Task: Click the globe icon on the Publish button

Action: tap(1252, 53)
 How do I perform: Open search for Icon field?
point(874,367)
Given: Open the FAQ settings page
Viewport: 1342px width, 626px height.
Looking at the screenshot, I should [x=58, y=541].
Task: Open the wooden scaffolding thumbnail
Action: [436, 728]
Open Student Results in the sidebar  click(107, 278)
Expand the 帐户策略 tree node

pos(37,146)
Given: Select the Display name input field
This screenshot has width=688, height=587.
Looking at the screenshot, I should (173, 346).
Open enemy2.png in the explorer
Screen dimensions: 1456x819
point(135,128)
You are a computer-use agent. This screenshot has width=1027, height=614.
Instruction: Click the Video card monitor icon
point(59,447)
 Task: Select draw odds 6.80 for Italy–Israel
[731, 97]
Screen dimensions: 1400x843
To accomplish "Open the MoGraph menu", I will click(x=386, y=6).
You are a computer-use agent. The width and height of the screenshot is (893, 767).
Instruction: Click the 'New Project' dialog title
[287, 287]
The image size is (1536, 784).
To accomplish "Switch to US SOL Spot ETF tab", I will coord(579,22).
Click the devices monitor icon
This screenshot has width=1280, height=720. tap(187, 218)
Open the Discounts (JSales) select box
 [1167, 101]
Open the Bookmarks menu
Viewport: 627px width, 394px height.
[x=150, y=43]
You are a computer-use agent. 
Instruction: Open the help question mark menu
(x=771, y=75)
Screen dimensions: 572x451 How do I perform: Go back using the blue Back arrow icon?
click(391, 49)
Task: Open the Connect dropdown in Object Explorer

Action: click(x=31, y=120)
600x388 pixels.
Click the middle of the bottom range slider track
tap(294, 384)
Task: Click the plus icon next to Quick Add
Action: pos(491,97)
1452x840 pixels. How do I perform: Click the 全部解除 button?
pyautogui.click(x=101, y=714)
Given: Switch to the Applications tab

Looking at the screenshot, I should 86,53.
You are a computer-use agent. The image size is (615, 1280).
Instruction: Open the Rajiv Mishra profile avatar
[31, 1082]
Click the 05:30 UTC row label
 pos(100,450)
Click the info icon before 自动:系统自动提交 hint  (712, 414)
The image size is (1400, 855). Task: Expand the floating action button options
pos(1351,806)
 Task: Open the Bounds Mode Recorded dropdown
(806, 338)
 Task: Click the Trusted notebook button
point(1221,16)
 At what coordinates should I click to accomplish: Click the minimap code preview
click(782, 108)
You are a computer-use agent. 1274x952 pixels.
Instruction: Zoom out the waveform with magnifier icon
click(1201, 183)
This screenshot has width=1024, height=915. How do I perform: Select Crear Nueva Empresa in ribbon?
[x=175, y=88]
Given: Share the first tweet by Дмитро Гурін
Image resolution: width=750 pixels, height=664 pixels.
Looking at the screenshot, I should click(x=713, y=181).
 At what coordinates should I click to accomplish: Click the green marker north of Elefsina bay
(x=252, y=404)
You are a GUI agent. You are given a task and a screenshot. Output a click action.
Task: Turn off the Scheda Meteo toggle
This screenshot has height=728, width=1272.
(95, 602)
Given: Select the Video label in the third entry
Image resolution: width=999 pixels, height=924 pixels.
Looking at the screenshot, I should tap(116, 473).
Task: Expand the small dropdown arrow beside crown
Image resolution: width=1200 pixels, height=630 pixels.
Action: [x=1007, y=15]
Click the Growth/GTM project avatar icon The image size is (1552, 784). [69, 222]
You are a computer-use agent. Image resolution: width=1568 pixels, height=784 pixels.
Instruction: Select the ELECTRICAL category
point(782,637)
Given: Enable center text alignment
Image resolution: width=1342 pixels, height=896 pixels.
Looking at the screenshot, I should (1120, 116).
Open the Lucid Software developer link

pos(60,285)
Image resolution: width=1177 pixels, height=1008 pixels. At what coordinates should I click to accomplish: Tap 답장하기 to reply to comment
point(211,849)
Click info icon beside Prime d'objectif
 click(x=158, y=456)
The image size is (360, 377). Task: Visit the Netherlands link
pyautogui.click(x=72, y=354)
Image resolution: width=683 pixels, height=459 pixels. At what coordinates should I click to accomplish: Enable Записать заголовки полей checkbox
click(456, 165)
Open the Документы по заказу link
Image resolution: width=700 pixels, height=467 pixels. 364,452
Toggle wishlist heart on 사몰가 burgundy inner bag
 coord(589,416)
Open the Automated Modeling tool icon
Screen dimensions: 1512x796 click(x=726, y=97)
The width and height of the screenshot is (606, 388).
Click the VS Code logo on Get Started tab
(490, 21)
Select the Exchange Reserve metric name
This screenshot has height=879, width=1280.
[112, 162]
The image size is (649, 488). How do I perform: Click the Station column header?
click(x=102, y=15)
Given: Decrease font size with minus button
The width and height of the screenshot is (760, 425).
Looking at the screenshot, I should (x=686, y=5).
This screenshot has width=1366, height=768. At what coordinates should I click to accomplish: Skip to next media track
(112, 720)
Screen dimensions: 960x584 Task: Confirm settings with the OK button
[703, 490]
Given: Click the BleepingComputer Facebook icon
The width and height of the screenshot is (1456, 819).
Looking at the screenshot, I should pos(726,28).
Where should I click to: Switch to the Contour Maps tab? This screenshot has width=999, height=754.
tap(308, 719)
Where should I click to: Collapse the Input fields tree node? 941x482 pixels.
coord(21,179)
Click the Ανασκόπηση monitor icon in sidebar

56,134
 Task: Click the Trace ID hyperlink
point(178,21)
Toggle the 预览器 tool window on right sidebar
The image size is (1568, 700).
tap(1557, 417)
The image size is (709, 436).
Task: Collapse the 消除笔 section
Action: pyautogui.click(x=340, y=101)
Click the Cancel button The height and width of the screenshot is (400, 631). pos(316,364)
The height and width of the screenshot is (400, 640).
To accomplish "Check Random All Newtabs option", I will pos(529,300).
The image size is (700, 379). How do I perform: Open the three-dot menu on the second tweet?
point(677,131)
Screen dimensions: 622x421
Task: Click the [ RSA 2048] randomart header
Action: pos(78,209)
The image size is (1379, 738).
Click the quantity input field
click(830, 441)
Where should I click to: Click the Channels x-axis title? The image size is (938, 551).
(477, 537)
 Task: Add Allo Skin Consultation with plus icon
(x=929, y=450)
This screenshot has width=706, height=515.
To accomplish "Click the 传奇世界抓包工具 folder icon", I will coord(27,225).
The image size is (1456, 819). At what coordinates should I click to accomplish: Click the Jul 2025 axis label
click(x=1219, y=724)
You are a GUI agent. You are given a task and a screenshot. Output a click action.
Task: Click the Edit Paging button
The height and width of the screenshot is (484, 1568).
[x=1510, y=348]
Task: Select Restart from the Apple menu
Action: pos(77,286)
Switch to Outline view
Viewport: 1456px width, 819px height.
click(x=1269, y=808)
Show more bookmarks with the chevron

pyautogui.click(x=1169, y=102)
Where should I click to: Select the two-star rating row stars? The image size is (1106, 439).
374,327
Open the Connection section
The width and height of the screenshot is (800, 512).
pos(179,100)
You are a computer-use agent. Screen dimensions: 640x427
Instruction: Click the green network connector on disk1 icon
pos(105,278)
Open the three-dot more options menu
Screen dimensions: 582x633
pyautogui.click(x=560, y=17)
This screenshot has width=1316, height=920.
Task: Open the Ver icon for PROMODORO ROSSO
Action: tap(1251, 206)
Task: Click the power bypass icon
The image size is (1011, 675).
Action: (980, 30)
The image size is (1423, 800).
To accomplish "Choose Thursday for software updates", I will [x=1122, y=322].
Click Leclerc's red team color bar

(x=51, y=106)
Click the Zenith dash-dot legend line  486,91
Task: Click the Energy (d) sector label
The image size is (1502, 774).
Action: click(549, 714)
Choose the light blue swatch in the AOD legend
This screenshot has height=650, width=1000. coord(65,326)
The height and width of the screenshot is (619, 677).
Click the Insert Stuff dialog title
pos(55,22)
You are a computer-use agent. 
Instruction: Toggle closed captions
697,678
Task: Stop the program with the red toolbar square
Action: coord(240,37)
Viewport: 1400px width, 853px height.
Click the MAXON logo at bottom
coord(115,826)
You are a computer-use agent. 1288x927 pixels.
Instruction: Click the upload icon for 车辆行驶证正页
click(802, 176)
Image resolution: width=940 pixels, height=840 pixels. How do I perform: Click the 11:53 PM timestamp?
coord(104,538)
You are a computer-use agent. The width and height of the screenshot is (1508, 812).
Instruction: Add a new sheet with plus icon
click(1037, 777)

_ _ _ _ _ _ _

Copy the rows above word for word, from the line containing "Given: Enable center text alignment" through the line containing "Screen dimensions: 1512x796", both included.

* **Complete output**:
Given: Enable center text alignment
Image resolution: width=1342 pixels, height=896 pixels.
Looking at the screenshot, I should (1120, 116).
Open the Lucid Software developer link

pos(60,285)
Image resolution: width=1177 pixels, height=1008 pixels. At what coordinates should I click to accomplish: Tap 답장하기 to reply to comment
point(211,849)
Click info icon beside Prime d'objectif
 click(x=158, y=456)
The image size is (360, 377). Task: Visit the Netherlands link
pyautogui.click(x=72, y=354)
Image resolution: width=683 pixels, height=459 pixels. At what coordinates should I click to accomplish: Enable Записать заголовки полей checkbox
click(456, 165)
Open the Документы по заказу link
Image resolution: width=700 pixels, height=467 pixels. 364,452
Toggle wishlist heart on 사몰가 burgundy inner bag
 coord(589,416)
Open the Automated Modeling tool icon
Screen dimensions: 1512x796 click(x=726, y=97)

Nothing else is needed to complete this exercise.